Germany’s Federal Minister for Economic Affairs Katherina Reiche (CDU) has signaled a potential shift away from feed-in tariffs for new small photovoltaic systems, arguing they are already commercially viable without subsidies. In an interview with Augsburger Allgemeine, she said existing PV plants would retain their guaranteed feed-in tariffs for 20 years (“grandfathering”), citing significantly lower PV system costs as the reason for reassessing support for new installations.
Reiche’s review goes beyond the current tariff degression under the Renewable Energy Sources Act (EEG), where rates have been reduced by 1% every six months. New tariffs took effect on August 1, and the next scheduled degression step is February 1, 2026. She also wants PV and wind operators to shoulder a larger share of grid expansion costs and to bring renewables further into the market.
A key element is making PV “feed in intelligently”: Reiche indicated future PV systems should be paired with storage and be controllable, and she wants to open direct marketing to smaller rooftop installations—meaning power would be sold via the market rather than being handled automatically by grid operators, who currently manage marketing and pay the feed-in tariff.
The push comes as the market value of solar power increasingly falls during high-generation periods.
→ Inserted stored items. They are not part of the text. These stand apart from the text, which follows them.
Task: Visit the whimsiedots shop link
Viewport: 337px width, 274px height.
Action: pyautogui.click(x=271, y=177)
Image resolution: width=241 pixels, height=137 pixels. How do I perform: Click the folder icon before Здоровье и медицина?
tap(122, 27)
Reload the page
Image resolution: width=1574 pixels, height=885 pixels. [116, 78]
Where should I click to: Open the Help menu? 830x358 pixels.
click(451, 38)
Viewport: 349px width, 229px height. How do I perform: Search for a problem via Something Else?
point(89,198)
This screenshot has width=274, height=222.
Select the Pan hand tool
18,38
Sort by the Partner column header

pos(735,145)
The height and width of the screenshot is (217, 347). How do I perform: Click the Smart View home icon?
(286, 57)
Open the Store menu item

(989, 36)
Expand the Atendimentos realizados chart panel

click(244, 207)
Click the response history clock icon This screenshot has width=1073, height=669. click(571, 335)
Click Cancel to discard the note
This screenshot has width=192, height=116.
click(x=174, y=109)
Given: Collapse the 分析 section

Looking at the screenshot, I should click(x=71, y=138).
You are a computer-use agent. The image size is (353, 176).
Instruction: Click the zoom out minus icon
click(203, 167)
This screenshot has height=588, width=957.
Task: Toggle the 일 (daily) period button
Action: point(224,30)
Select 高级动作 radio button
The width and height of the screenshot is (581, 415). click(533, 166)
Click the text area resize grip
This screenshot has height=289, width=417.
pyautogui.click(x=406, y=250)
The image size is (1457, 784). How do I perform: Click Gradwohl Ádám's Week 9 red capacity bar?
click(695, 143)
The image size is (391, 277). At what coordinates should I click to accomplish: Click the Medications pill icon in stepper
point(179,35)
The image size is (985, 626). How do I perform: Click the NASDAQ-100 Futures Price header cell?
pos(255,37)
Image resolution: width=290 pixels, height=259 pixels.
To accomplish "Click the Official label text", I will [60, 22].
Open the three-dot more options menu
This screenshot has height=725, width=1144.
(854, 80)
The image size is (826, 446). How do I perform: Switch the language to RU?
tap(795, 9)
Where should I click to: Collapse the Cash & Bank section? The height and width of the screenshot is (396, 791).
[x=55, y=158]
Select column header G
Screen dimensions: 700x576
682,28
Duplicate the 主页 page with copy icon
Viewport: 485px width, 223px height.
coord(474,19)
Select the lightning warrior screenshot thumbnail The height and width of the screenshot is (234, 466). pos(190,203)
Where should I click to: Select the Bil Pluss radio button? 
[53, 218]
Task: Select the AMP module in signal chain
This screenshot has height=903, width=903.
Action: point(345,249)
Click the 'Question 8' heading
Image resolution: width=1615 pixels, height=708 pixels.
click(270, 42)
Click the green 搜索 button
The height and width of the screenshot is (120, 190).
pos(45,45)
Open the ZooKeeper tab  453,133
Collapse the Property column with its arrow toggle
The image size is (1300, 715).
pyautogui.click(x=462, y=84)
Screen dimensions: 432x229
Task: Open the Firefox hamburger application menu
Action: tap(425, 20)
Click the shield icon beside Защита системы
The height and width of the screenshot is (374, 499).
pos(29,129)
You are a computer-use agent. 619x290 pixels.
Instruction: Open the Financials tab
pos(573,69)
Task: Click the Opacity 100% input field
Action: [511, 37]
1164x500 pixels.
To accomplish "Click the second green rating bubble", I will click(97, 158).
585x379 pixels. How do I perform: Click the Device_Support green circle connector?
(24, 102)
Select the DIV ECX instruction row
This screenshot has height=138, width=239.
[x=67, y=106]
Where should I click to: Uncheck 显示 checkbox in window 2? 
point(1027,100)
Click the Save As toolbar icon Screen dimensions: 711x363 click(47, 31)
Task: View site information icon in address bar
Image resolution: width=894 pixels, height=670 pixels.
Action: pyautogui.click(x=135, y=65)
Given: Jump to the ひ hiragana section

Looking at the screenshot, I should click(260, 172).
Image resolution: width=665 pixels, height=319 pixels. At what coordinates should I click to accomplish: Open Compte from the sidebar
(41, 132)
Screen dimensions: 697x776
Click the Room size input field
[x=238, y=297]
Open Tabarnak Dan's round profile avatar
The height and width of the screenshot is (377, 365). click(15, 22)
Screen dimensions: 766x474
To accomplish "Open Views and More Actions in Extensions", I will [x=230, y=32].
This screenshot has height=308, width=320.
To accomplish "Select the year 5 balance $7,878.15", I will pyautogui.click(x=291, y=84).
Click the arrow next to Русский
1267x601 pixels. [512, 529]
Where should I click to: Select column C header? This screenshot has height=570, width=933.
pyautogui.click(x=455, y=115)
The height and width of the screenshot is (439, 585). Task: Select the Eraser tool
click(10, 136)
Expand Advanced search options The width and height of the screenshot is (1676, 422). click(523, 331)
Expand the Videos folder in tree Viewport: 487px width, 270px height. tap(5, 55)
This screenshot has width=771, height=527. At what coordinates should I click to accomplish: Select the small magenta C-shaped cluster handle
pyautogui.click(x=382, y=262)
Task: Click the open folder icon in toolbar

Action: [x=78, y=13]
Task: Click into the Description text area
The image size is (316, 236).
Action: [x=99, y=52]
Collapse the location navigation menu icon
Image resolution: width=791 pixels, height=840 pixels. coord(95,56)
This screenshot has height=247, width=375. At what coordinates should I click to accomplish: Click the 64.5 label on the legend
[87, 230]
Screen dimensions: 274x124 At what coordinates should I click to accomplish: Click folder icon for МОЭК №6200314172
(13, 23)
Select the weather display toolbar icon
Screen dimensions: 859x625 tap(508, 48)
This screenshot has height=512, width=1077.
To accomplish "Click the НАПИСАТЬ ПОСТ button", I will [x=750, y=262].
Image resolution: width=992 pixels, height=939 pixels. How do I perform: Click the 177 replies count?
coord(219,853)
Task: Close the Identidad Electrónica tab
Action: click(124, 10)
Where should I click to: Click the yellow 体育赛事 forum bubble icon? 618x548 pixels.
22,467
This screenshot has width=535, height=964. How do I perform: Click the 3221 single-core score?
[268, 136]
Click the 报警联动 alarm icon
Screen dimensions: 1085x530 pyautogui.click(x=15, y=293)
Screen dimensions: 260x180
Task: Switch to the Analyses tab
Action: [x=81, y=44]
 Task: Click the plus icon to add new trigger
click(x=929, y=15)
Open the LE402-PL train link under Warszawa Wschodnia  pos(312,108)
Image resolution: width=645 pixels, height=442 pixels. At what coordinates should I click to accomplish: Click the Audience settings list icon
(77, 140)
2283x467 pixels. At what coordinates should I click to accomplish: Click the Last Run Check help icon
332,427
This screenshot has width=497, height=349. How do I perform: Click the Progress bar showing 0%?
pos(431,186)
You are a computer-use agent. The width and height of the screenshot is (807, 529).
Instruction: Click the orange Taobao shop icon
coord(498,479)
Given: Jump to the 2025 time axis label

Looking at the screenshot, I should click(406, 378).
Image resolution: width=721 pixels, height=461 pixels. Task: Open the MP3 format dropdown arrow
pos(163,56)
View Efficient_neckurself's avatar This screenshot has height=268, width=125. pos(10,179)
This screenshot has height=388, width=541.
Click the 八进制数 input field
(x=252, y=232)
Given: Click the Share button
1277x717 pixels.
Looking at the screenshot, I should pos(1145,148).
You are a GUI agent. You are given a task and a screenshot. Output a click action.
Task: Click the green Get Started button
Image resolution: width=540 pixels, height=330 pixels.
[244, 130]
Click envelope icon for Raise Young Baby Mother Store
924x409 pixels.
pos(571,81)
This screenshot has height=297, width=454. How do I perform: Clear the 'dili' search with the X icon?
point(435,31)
With PV capacity rising, more hours of negative wholesale prices have appeared—typically when solar output is high and demand is low—reducing merchant revenues to only a fraction of what guaranteed EEG remuneration provides. The previous government tried to address this with the “Solar Peak Act”: since late February, newly installed PV systems do not receive feed-in tariffs during negative-price periods. A compensation mechanism can extend the support period at the end of the 20-year term, but only under certain conditions—most notably, smart metering. Without smart meters, new PV systems up to 100 kW must cap feed-in at 60%.
Reiche has suggested these measures still don’t go far enough. Even before the completion of her commissioned “reality check” on the energy transition, she has repeatedly emphasized aligning renewable buildout with grid expansion—both of which, she argues, are moving out of sync as grid upgrades and the smart meter rollout remain slow. She said it is no longer acceptable for projects to be built “anywhere” without considering grid constraints, adding that this makes the power system unnecessarily expensive.
To cut costs further, Reiche also wants regulators to end compensation payments to renewable generators when they are curtailed for redispatch reasons—calling the current rules outdated given that around 60% of Germany’s electricity already comes from renewables.